Task prompt: Copy each line of the entries beneath that contains the word "checkbox".

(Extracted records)

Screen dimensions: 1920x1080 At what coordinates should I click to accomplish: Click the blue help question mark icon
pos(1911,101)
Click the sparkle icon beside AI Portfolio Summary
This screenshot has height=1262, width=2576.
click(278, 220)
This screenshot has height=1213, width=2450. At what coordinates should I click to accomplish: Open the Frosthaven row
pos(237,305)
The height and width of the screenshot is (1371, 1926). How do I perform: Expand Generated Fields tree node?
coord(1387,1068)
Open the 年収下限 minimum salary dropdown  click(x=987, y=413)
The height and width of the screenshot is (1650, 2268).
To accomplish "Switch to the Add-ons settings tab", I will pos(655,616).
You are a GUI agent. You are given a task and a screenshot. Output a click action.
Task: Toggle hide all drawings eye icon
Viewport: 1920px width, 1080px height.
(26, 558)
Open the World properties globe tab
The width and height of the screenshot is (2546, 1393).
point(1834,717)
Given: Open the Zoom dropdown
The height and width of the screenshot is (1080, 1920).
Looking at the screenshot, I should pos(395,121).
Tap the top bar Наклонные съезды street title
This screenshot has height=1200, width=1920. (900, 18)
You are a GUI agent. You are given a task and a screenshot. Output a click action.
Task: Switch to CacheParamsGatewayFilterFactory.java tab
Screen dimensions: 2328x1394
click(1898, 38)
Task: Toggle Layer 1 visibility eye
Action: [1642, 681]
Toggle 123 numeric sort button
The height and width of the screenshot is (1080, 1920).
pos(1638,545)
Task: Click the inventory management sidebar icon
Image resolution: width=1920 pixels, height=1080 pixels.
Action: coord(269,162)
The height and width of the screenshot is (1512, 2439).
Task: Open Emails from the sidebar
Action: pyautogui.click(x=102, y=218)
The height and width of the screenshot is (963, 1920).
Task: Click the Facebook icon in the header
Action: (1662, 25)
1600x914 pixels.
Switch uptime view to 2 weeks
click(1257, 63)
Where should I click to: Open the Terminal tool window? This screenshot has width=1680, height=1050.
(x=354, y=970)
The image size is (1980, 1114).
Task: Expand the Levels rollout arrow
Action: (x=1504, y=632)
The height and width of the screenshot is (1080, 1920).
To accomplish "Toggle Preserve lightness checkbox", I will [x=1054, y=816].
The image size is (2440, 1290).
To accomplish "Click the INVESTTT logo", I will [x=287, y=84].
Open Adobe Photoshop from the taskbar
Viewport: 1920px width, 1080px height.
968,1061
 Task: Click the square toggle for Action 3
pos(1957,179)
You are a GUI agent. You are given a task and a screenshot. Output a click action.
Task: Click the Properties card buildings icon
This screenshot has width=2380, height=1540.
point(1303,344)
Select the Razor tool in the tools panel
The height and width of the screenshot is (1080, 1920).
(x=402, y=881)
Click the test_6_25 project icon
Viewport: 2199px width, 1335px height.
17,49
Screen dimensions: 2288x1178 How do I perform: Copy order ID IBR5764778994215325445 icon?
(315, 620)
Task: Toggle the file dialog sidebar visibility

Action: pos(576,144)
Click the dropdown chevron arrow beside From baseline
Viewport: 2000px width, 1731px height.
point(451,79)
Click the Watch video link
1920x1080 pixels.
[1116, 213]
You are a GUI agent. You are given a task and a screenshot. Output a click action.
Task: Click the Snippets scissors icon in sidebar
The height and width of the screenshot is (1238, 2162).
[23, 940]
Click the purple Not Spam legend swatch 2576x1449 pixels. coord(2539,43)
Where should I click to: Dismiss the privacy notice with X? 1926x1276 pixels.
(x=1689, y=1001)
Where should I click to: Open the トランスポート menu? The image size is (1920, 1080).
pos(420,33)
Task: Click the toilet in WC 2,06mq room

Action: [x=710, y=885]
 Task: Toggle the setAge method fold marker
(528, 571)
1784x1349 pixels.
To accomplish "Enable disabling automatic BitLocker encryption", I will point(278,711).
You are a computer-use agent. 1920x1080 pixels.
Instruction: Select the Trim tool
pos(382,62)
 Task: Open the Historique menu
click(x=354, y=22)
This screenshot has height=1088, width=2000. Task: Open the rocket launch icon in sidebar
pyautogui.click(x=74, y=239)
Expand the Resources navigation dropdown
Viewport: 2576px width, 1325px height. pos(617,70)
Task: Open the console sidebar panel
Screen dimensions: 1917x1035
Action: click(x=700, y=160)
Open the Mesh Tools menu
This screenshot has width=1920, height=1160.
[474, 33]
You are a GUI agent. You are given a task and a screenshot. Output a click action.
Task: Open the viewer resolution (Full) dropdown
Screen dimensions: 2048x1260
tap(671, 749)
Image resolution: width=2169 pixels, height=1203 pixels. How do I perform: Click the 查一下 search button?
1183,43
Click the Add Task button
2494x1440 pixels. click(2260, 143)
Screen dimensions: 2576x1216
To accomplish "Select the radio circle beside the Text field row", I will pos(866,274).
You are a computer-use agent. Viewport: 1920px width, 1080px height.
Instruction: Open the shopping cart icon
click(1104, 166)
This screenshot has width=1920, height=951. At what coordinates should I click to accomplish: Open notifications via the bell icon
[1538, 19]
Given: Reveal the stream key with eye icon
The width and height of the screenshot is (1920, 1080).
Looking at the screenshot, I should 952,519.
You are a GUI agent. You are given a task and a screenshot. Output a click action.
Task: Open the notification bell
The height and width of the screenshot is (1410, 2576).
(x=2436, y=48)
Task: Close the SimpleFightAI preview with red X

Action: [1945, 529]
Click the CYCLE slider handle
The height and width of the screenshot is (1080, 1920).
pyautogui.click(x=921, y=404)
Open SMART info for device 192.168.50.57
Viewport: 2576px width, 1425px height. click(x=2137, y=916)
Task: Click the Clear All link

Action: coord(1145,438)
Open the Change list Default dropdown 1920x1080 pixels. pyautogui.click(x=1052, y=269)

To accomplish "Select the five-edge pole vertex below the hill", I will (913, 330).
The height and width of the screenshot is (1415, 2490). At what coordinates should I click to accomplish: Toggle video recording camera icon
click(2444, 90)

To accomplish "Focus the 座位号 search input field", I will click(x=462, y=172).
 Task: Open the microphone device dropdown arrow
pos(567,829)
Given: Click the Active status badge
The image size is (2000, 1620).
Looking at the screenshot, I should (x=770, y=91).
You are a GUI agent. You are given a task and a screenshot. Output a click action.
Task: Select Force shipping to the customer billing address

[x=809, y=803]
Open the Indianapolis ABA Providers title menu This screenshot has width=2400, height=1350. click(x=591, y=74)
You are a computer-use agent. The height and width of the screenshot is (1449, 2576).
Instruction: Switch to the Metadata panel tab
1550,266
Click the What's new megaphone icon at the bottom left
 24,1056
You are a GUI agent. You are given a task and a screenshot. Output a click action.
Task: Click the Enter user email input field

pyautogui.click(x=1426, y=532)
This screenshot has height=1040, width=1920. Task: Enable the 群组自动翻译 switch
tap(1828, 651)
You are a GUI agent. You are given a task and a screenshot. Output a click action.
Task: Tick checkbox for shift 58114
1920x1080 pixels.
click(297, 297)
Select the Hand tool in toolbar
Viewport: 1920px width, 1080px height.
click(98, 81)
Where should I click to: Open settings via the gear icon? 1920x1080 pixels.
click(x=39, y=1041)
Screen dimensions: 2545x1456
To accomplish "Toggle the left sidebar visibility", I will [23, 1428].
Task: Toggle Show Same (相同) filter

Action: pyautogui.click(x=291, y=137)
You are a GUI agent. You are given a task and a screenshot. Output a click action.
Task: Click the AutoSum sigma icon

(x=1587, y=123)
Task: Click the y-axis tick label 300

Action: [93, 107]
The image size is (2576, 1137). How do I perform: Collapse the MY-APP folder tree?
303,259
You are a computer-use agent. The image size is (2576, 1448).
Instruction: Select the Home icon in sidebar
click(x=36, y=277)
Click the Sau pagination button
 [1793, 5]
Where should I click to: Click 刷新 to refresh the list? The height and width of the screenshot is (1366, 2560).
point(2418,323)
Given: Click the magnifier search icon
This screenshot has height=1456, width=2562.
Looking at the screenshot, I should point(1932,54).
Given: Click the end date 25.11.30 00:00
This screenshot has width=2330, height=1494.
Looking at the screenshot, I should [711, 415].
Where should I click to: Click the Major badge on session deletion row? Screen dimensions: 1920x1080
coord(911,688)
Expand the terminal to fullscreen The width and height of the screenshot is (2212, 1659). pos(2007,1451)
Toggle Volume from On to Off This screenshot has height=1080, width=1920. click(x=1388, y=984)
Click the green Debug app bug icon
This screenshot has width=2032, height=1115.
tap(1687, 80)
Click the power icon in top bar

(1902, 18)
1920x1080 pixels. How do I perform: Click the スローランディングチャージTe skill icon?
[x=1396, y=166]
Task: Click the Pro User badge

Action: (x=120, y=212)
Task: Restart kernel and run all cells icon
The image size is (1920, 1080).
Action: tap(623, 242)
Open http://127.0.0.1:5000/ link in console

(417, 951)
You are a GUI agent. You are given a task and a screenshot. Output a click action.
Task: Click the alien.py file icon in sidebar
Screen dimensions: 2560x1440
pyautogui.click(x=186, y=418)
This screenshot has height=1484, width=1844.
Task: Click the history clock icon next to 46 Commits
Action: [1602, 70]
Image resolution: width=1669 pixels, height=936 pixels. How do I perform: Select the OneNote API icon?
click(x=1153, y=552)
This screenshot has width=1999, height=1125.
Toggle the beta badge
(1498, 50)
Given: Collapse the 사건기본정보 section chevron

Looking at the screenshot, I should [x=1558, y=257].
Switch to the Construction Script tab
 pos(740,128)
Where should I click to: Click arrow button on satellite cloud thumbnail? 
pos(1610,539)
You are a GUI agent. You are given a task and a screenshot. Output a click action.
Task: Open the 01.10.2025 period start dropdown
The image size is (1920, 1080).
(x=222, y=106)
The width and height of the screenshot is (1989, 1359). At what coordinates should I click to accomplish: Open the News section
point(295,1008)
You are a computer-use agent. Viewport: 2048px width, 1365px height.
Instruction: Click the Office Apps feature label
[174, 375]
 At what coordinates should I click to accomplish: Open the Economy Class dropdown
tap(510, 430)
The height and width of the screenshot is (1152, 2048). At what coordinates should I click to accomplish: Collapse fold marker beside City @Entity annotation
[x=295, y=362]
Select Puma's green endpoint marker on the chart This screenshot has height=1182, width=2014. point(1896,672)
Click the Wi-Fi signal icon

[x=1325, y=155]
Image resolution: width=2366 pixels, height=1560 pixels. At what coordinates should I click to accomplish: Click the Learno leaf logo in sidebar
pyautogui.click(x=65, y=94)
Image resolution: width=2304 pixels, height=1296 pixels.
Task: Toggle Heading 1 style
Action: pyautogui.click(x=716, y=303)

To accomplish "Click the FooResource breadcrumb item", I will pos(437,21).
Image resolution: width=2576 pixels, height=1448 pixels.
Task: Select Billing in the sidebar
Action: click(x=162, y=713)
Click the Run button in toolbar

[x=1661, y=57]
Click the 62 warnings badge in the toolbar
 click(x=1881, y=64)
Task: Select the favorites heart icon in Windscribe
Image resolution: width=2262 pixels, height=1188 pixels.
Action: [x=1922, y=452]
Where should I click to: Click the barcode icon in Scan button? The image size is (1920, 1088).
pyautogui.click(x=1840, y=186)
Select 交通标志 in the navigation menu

Answer section:
To accomplish "Toggle Preserve lightness checkbox", I will [x=1054, y=816].
Task: Tick checkbox for shift 58114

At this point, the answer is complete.